DOCUMENT PASSAGE -
----------
80 N.H. 295

Carroll,

Feb. 7, 1922.

William Pitman, Adm’r, v. Helen B. Merriman.

In an action upon P. S., c. 191, ss. 8-13, for negligently causing death, the amount which the intestate could have earned for his estate is what would remain after deducting the necessary expense of his own living.

Upon a general exception to a charge, the question whether it was susceptible of a different construction will not be considered.

Case, for negligently causing tbe death of the plaintiff’s intestate. Trial by jury before Allen, J., with verdict for the plaintiff.

The charge to the jury contained the following: “ The third element of damages is for loss of earning capacity in connection with which the decedent’s age and his probable duration of life are to be considered, as well as anything else disclosed by the evidence which bears on the question. . . . This earning capacity is the capacity to earn money for one’s estate, and that means what one is able to be worth to his estate — in other words what one would be able to save from what he would be able to earn over and above what it would cost him to live. His net saving ability from the time of his coming of age during his probable duration of life would measure the extent of this element of damage.”
----------
TASKS TO CARRY OUT -
A – Decide whether each statement agrees with the case report, answering yes or no and quoting the words that settle it: (i) the case was tried before a jury; (ii) the verdict went to the defendant; (iii) the charge measured net saving ability from the time the decedent came of age.
B – According to the case report, under which statute was the action for negligently causing death brought?
The material after this point is separate from the case report.

COLLECTED MATERIAL -
----------
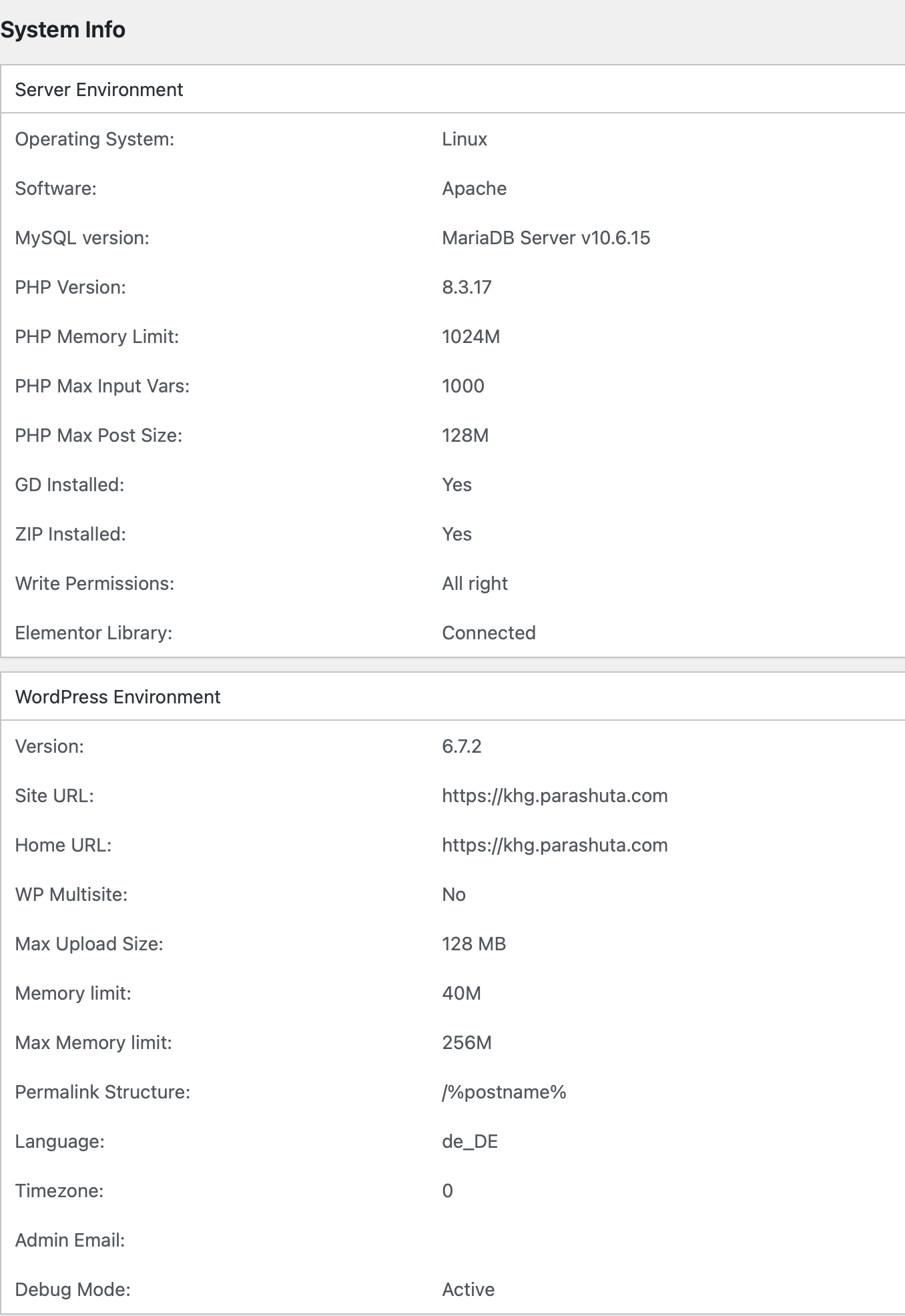Click the Max Upload Size 128 MB value
905x1316 pixels.
474,944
----------
ANSWERS BY TASK -
A –
(i) Yes: "Trial by jury before Allen, J., with verdict for the plaintiff."
(ii) No: "with verdict for the plaintiff."
(iii) Yes: "His net saving ability from the time of his coming of age during his probable duration of life would measure the extent of this element of damage."

B – P. S., c. 191, ss. 8-13.